* [TEXT EXTRACT]
START

Editorials

Architectural Change

Architectural Change
I was talking with a colleague recently about how architectures have changed over the last decade, and how that change has brought about a lot of successes and failures. The discussion continued to come back to business rules and performance.

Coming from a SQL Server background I liked the ability to store my business rules close to my data in the form of stored procedures or functions. I was able to achieve optimum performance and centralization of the rules.

My colleague preferred, on the other hand, to store business rules outside the database engine for scalability reasons. Putting all your rules in the database restricted your ability to grow; you must simply by bigger/faster hardware or shard your data in some fashion.

With the size of data he was using, a single data store was not manageable. Sharding worked, but required a lot of code to implement and manage. It also resulted in taking some of the work outside of the database and placing it into the sharding layer, resulting in business logic now being in two places.

END

* [DATA EXTRACT]
START

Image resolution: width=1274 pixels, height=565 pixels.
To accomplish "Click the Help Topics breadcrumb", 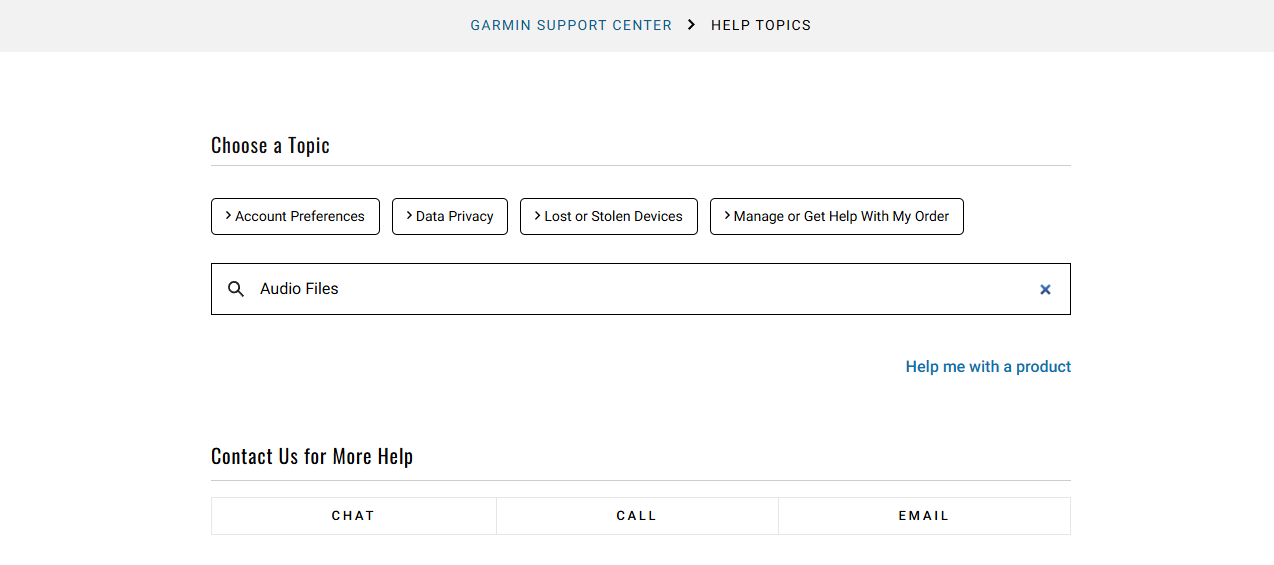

END

* [INSTRUCTION] From the editorial on architectural change, list every cost or side effect it attributes to sharding.

* [RESPONSE]
- It required a lot of code to implement and manage.
- It took some of the work outside of the database and placed it into the sharding layer.
- It left business logic in two places.